Thermal impact of integrated bore cooling with impinging jets and turbulators in rotating shaft of interior permanent magnet electric motor

Thermal failures limit power density of an electric motor and having effective cooling schemes is vital. The oversights in cooling of rotating components through compound heat transfer enhancement (HTE) methods led present study to devise novel shaft cooling schemes that integrate impinging-jets and turbulated annular-flows using pin-fins and spiral rib. The empirical correlations of cooling attributes and flow resistances in rotating shaft with three innovative cooling arrangements are devised for defining thermal boundary conditions during thermal simulations of an interior permanent magnet electric motor using the validated tridimensional model. With rotations, jets in shaft are distorted and diffused by Coriolis forces and crossflows, attenuating cooling efficacy over impinging-jet regime.
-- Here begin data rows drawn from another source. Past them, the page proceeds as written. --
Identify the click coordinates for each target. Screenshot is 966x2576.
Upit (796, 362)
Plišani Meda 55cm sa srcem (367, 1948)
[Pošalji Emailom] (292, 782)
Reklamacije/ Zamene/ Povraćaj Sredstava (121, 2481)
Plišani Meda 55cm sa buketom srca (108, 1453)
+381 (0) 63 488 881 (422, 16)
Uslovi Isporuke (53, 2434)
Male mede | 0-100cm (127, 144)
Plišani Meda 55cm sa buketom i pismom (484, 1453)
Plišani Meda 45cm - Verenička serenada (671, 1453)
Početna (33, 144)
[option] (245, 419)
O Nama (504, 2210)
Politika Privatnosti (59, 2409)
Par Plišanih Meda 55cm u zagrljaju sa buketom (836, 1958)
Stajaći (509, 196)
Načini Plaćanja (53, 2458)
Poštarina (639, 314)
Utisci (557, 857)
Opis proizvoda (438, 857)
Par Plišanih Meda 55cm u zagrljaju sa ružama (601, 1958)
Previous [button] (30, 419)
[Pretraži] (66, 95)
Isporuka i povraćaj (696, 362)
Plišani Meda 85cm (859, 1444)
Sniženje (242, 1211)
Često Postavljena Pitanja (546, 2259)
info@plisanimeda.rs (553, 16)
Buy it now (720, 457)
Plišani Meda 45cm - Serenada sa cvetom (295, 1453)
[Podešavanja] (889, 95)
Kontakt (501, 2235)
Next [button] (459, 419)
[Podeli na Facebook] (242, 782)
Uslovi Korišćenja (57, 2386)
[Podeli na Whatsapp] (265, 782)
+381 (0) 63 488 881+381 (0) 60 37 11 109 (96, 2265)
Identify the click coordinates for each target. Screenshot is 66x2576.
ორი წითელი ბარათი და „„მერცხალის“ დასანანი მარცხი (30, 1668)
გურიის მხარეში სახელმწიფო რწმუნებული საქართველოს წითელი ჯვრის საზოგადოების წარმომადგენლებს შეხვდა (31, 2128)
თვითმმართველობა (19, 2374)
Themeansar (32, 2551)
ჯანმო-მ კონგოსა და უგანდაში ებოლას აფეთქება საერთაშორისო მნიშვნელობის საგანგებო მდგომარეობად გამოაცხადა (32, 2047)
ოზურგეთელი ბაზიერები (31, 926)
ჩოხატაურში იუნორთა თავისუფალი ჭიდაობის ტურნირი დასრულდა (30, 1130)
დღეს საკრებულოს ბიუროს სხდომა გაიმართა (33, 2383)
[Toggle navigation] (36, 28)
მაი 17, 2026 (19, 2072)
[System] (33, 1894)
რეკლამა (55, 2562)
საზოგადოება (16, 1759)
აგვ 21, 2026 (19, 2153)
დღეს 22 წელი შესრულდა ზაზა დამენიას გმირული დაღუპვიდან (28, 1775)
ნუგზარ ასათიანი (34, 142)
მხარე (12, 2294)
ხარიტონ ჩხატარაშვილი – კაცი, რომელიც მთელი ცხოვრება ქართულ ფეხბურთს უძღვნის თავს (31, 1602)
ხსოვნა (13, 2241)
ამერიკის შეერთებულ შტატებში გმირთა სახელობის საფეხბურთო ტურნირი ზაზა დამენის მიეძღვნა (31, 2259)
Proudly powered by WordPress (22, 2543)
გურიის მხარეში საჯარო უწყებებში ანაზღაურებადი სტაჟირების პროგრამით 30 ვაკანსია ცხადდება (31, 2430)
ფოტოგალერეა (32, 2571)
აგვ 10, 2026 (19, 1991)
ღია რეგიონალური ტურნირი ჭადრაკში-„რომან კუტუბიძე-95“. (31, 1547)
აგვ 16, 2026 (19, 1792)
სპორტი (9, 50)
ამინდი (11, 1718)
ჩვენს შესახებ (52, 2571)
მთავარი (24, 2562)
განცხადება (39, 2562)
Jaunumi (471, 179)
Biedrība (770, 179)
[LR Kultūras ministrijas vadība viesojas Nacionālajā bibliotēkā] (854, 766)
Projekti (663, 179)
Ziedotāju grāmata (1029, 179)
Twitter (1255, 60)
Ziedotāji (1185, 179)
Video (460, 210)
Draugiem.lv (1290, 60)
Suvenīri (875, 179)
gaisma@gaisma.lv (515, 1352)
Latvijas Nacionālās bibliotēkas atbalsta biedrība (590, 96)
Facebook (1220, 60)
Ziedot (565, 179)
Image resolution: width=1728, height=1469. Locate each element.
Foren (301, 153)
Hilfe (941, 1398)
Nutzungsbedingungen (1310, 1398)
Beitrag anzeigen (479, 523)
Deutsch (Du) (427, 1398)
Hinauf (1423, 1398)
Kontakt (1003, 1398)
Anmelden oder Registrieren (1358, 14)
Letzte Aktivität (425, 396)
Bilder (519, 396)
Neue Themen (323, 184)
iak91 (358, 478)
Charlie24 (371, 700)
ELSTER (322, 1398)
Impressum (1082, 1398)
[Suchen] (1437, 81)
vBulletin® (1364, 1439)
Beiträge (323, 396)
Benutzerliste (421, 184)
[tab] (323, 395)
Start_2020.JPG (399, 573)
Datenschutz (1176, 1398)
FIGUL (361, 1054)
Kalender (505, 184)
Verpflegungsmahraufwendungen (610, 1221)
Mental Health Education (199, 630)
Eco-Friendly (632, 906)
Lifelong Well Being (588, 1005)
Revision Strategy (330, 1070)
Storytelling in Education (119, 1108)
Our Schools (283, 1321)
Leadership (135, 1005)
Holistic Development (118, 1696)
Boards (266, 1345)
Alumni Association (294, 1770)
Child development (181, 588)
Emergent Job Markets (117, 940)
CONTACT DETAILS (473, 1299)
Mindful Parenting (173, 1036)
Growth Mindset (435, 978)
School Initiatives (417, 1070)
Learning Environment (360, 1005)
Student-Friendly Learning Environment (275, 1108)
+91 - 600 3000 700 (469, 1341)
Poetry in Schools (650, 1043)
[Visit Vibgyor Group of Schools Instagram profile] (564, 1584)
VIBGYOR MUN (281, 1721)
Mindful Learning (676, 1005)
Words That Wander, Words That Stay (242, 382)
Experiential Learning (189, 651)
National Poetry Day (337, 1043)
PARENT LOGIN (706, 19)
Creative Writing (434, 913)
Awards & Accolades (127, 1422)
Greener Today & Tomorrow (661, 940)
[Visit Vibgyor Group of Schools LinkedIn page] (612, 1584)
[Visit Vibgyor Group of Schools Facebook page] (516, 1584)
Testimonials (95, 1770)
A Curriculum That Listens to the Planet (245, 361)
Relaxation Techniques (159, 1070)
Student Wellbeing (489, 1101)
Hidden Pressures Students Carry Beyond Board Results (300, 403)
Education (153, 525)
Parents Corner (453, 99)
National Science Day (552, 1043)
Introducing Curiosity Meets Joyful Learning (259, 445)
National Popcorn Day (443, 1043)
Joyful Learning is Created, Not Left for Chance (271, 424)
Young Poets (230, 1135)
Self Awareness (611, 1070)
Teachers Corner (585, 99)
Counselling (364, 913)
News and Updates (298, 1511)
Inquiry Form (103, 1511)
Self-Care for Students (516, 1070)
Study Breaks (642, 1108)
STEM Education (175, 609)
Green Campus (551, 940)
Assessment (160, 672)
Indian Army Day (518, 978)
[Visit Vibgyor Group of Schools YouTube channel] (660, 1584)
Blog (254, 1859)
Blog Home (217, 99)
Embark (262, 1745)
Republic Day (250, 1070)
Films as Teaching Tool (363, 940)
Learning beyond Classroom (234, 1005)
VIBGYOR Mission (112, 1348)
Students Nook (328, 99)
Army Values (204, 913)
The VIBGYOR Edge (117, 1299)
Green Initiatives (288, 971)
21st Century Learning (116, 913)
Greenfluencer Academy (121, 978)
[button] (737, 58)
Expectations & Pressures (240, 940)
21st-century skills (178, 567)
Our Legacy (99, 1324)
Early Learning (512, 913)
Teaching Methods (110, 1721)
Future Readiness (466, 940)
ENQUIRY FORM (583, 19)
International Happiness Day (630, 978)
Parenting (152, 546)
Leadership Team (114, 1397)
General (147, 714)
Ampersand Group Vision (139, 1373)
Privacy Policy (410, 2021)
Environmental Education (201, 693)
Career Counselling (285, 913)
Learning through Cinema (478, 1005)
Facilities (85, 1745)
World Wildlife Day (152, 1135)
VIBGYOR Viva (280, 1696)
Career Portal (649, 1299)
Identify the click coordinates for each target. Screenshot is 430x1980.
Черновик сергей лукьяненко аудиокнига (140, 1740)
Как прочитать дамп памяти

Heat transfer elevations afforded by annular flows with turbulators in shaft with slow rotations are depressed by further increasing rotor speed until threshold speeds, above which the rotation-induced heat transfer deprivations are recovered. Turbulators in shaft augment flow resistances, reducing flow rates at constant pumping powers; but their HTE benefits still leverage overall cooling efficacies. The maximum coil (magnet) temperatures are reduced by 30.16–35.2% (69.73–75.7%) of those without shaft cooling at three sets of operating conditions with rotor speeds of 1000, 2000, and 3000 rev/min.